Auch nachdem er endlich zum Boxenstopp hereinkommen konnte, verlor er weiterhin an Boden auf Schumacher, der vom Vorteil der Bridgestone-Reifen bei nassen Bedingungen profitierte. Montoya beendete das Rennen schwer enttäuscht auf Rang sechs und verließ sofort nach Ende des Rennes das Fahrerlager: „Ich habe die Strecke so schnell verlassen, weil ich rasend war. Alles was ich gesagt hätte, hätte mich wohl in Probleme gebracht. Ich war so aufgebracht. Das, was passiert ist, war ein großer Schlag. Ich habe zwei Tage gebraucht, um mich wieder zu beruhigen und zu akzeptieren, dass alles vorbei ist. Ohne die Strafe wäre ich vielleicht Zweiter oder Dritter geworden. Dann läge ich fünf oder sieben Punkte hinter Michael Schumacher und könnte noch mitspielen.“
Das Saisonfinale in Suzuka machte Montoya jedoch trotz seiner verlorenen WM-Chancen spannend, als er in der Anfangsphase Barrichello überholte und die Führung an sich riss.
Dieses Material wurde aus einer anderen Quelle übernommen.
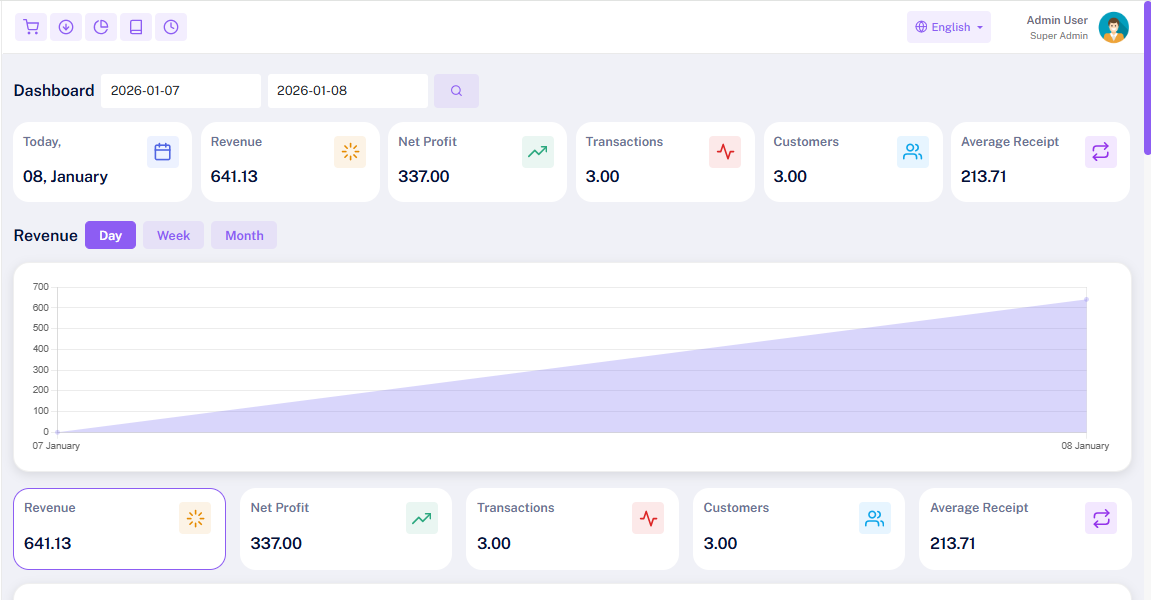Switch revenue chart to Month view
The width and height of the screenshot is (1151, 600).
pyautogui.click(x=244, y=236)
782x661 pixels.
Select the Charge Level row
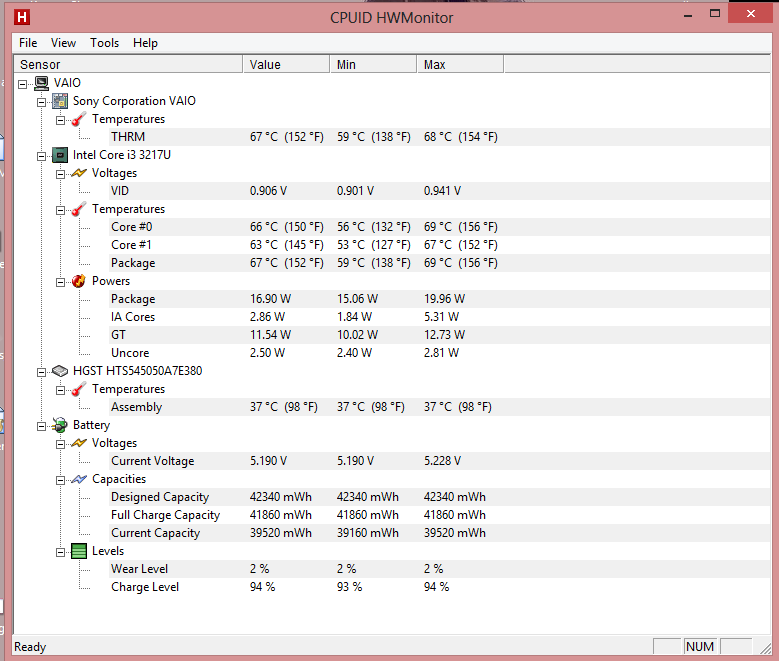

Doch auch dieses Mal war ihm das Glück nicht hold und er musste sein Auto in Führung liegend abstellen. Trotzdem nahm er den Ausfall gelassen und konnte der Situation sogar etwas Positives abgewinnen: „Der Ausfall ist schade. Unser Auto war das ganze Jahr über sehr zuverlässig, und WilliamsF1 und BMW haben enorm viel Einsatz gebracht.
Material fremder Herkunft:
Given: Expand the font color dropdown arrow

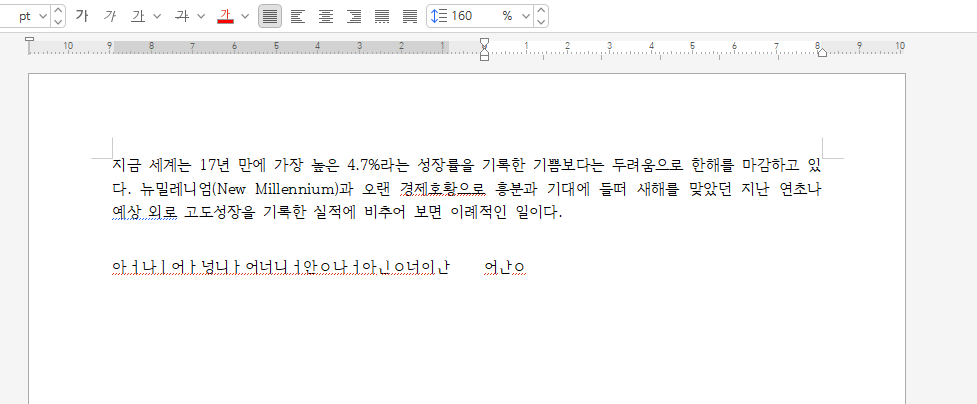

Aber Enttäuschungen gehören zum Sport. Im Nachhinein bin ich irgendwie froh, dass ich heute nicht um die Fahrer-WM fuhr. Auf diese Art den Titel zu verlieren, wäre sehr hart gewesen. Wenn ich auf die Saison zurückblicke, bin ich äußerst zufrieden mit meiner Arbeit. Ich habe aus dem Vorjahr viel gelernt und bin als Fahrer gereift.“
Juan-Pablo Montoya beendete die Saison 2003 mit einer Pole-Position, zwei Siegen und 82 Punkten auf Rang drei der WM-Endwertung.